Im Grunde genommen dreht Fellini Filme vor unseren Augen, denn der kreative Prozeß ist die Struktur. Manche Filmemacher haben sich in dieser Richtung versucht, aber ich glaube nicht, daß auch nur einem annähernd das gelungen ist, was Fellini hier erreicht hat. Er hatte die Kühnheit und das Selbstvertrauen, mit jeder Art von kreativem Werkzeug zu spielen, die plastischen Qualitäten des Bildes zu erweitern, bis alles auf irgendeiner unbewußten Ebene zu existieren schien.

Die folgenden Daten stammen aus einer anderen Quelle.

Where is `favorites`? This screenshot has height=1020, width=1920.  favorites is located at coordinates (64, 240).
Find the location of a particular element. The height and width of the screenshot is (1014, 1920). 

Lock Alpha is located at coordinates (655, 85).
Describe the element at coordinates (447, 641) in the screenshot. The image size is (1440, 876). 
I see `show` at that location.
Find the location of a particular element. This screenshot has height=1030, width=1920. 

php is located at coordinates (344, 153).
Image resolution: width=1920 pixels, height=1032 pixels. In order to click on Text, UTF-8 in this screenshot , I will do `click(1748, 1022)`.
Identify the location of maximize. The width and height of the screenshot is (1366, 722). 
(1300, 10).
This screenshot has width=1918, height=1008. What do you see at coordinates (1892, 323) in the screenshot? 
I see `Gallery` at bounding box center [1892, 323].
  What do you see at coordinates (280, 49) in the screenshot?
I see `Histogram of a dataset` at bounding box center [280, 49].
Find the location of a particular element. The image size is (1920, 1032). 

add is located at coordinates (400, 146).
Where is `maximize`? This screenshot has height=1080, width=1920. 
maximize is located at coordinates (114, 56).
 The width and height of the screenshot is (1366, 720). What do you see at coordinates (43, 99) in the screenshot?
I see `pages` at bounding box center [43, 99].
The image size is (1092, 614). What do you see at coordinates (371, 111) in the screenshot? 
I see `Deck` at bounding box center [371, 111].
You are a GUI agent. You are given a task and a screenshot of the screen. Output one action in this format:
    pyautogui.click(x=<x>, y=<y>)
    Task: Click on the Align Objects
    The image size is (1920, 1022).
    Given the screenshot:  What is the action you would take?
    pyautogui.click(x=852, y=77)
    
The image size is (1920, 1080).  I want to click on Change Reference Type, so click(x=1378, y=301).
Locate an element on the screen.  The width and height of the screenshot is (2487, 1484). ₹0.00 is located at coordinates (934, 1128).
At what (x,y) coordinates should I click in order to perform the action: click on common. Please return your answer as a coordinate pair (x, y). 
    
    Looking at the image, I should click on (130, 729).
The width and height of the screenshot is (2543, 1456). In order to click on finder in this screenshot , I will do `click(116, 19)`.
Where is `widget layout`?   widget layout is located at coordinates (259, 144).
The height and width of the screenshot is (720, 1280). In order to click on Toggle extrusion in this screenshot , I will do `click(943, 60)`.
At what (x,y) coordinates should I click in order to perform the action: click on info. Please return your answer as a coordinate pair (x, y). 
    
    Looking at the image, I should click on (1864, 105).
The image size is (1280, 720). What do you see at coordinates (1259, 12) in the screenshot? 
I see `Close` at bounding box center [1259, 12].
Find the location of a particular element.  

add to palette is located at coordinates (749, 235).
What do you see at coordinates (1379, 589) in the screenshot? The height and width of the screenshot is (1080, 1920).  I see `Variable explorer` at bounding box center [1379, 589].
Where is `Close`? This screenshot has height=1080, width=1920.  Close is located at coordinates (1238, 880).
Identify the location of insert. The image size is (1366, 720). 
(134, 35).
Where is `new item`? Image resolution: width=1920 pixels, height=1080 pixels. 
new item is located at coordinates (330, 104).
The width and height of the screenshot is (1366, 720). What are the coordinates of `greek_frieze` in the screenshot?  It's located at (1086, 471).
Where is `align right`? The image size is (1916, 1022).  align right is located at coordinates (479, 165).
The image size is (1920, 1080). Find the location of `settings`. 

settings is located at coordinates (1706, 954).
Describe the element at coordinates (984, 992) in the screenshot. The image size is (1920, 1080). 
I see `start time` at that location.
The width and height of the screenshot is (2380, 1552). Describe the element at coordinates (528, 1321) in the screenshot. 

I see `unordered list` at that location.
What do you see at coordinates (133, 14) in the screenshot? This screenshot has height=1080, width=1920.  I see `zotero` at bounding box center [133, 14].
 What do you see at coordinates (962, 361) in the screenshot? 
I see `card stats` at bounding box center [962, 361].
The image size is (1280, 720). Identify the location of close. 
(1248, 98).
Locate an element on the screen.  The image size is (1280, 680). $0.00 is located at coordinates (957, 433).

Selbst die scheinbar neutralen Bilder haben bei näherem Hinsehen einige Elemente in der Beleuchtung oder der Komposition, die einen umwerfen, die auf irgendeine Art von Guidos Bewußtsein durchdrungen sind. Nach einer Weile hört man auf, herausfinden zu wollen, ob man sich in einem Traum befindet, im Flashback oder schlicht in der Realität. Man möchte sich verlieren und mit Fellini umherziehen, sich der Macht seines Stils überlassen.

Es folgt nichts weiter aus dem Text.